Il nucleo originario, allora sacro oratorio privato, risale al 263 d.C., mentre la basilica fu eretta per volontà della matrona menenina Santa Eupresia nel 312. Da Insigne Collegiata, nel 1582 venne elevata a Matrice delle chiese di Mineo con bolla pontificia del Papa Gregorio XIII. Diverse volte danneggiata lungo il corso dei secoli, sia a causa di eventi naturali che per mano dell’uomo, è stata sempre ricostruita. Particolarmente grave per i suoi effetti fu il sisma del 1693 che risparmiò soltanto il primo ordine architettonico della facciata e la parte absidale. Nell’attuale chiesa di chiaro impianto settecentesco, con pianta a croce greca e a tre navate separate tra loro da sedici colonne, di cui otto abbinate, e da quattro pilastri che sostengono la cupola al centro, sono tuttora visibili alcune strutture appartenenti all’antico tempio quattrocentesco. L’esterno della chiesa presenta una facciata di pregevole fattura: nel primo ordine a scomparto unico tutto rivestito con pietra intagliata e levigata, si nota un portale classico formato da quattro grosse colonne scanalate fino a metà con alti plinti alle basi e capitelli dorici in alto che sostengono la massiccia architrave e il timpano a triangolo aperto sporgenti; sopra l’architrave domina una finestra dalle severe linee architettoniche che si slancia in alto fino alla trabeazione.

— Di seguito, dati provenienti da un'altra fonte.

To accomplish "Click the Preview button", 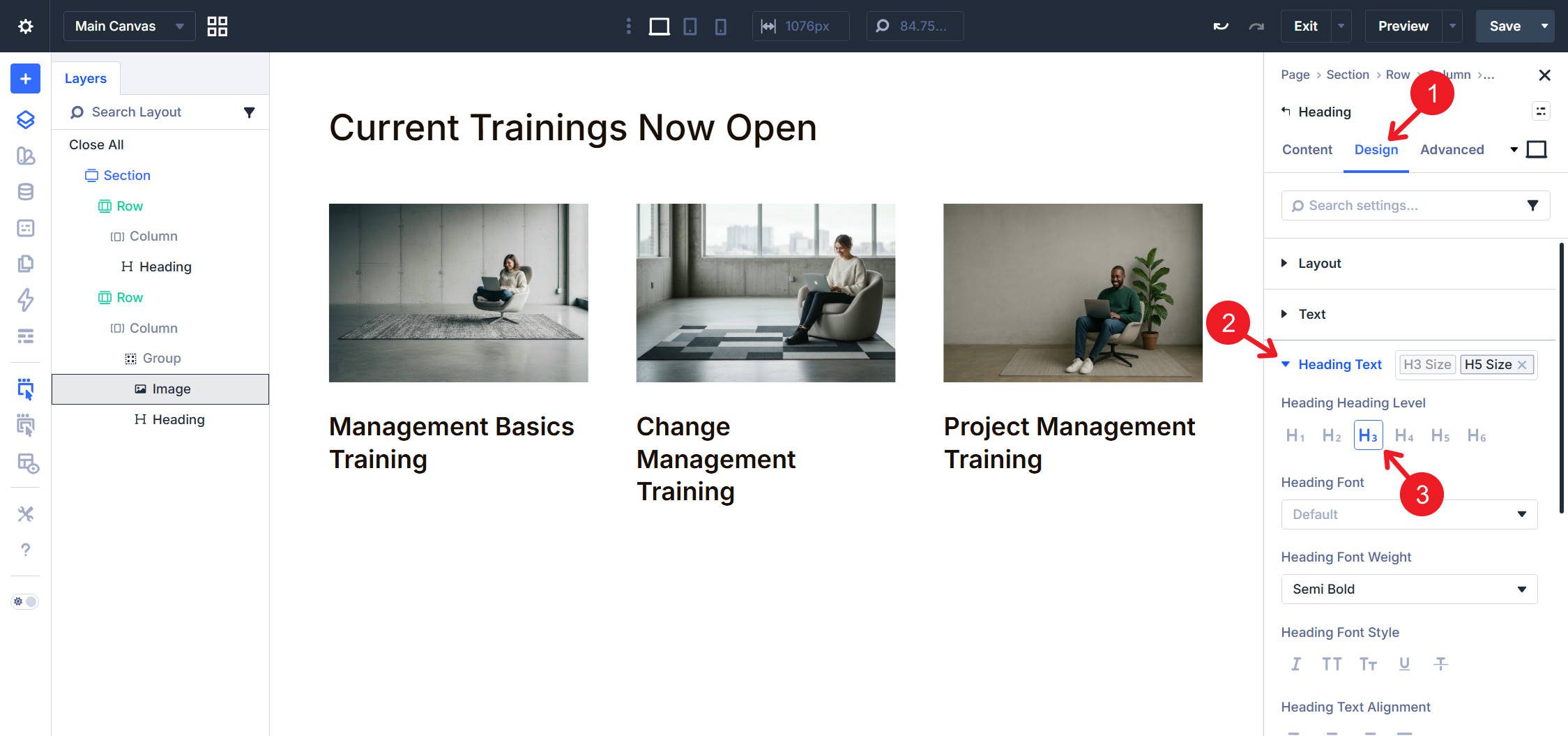I will pyautogui.click(x=1402, y=26).
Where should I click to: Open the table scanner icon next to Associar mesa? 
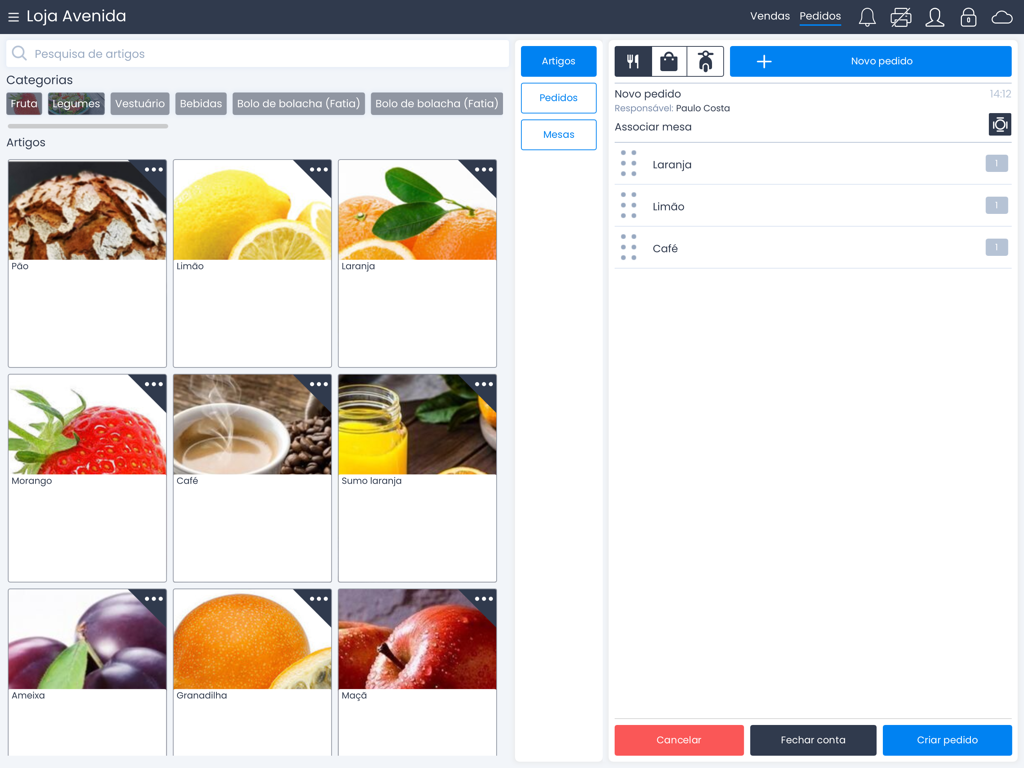coord(997,124)
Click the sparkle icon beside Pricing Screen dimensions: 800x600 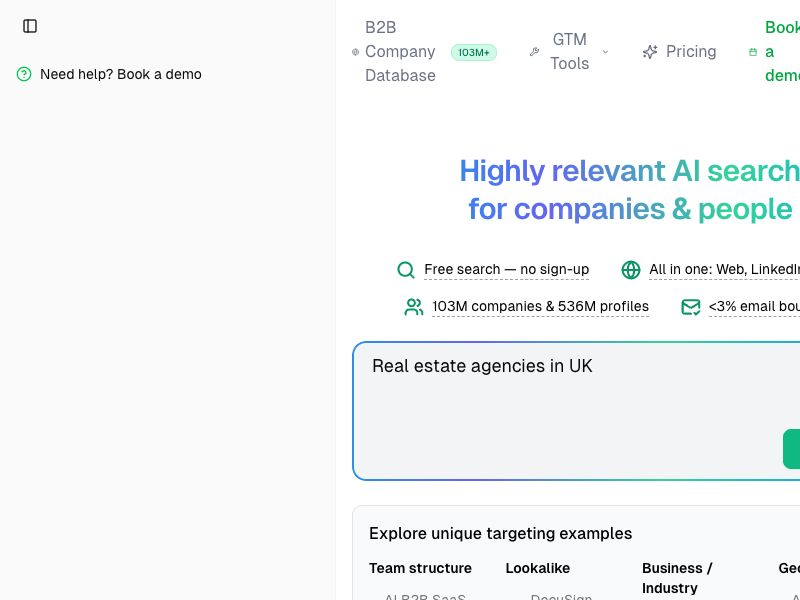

Il secondo ordine, all’epoca della ricostruzione, rimase incompleto, come si può chiaramente evincere dalle paraste laterali e dagli stipiti della finestra a loggetta rimaste mozze e dalla muratura a secco priva di copertura in pietra intagliata e levigata e monca della relativa trabeazione di chiusura. All’interno si possono apprezzare i magnifici stucchi attribuibili al Serpotta o quanto meno alla sua scuola, e gli affreschi di Sebastiano Monaco raffiguranti scene della vita di Santa Agrippina e le virtù cardinali. Parecchie le opere d’arte conservate: il coro presbiterale ligneo, il settecentesco presepe della Natività, la custodia del SS. Sacramento, il sarcofago marmoreo di Angela De Guerriero, il portale della cappella di S. Agrippina, la statua in legno della santa del 1518 (opera di V. Archifel) e il fercolo di S. Agrippina in argento balzato del ‘700. Particolarmente interessante la cripta sottostante nella quale si possono intuire le diverse stratificazioni della costruzione e ammirare un affresco bizantineggiante, anche se molto danneggiato.

Due palchi venivano rizzati in quell’occasione: uno sulla spianata della chiesa di Santa Agrippina (…), l’altro in chiesa, ove la sera, prima delle funzioni religiose, si faceva la rappresentazione finale. E in chiesa la maggiore attrattiva dello spettacolo consisteva nell’estasi del Bambino Gesù.